NSURLConnection and Basic HTTP Authentication

Question

I need to invoke an initial GET HTTP request with Basic Authentication. This would be the first time the request is sent to the server and I already have the username & password so there's no need for a challenge from the server for authorization.

First question: 1) Does NSUrlConnection have to be set as synchronous to do Basic Auth? According to the answer on this post, it seems that you can't do Basic Auth if you opt for the async route.

2) Anyone know of any some sample code that illustrates Basic Auth on a GET request without the need for a challenge response? Apple's documentation shows an example but only after the server has issued the challenge request to the client.
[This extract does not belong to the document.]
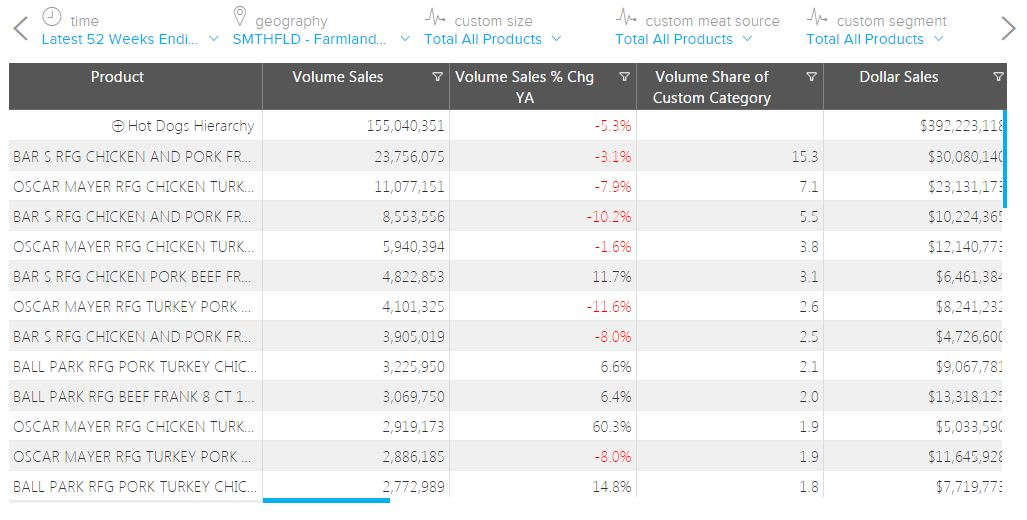Click the pulse icon beside custom segment
This screenshot has width=1027, height=520.
point(817,18)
I'm kind of new the networking portion of the SDK and I'm not sure which of the other classes I should use to get this working. (I see the NSURLCredential class but it seems that it is used only with NSURLAuthenticationChallenge after the client has requested for an authorized resource from the server).

Answer 1

Try using ASIHTTPRequest instead. It'll make your life a lot easier.

Answer 2

I'm using an asynchronous connection with MGTwitterEngine and it sets the authorization in the NSMutableURLRequest (theRequest) like so:

NSString *authStr = [NSString stringWithFormat:@"%@:%@", [self username], [self password]];
NSData *authData = [authStr dataUsingEncoding:NSASCIIStringEncoding];
NSString *authValue = [NSString stringWithFormat:@"Basic %@", [authData base64EncodingWithLineLength:80]];
[theRequest setValue:authValue forHTTPHeaderField:@"Authorization"];

I don't believe this method requires going through the challenge loop but I could be wrong

Answer 3

Can you tell me what's the reason behind limiting the encoding line length to 80 in your example code? I thought that HTTP headers have a max length of something like 4k (or maybe some servers don't take anything longer than that). – Justin Galzic Dec 29 '09 at 17:29

It is not limiting to 80, it is an option of the method base64EncodingWithLineLength in NSData+Base64.h/m, where you can split your encoded string into multiple lines, which is useful for other application, such as nntp transmission. I believe 80 is chosen by the twitter engine author to be a length big enough to accommodate most user/password encoded result to one line.

Answer 4

I tried, after building, Xcode gave a warning, said:

'NSURLRequest' may not respond to '-setValue:forHTTPHeaderField:'(Messages without a matching method signature will be assumed to return 'id' and accept '...' as arguments.)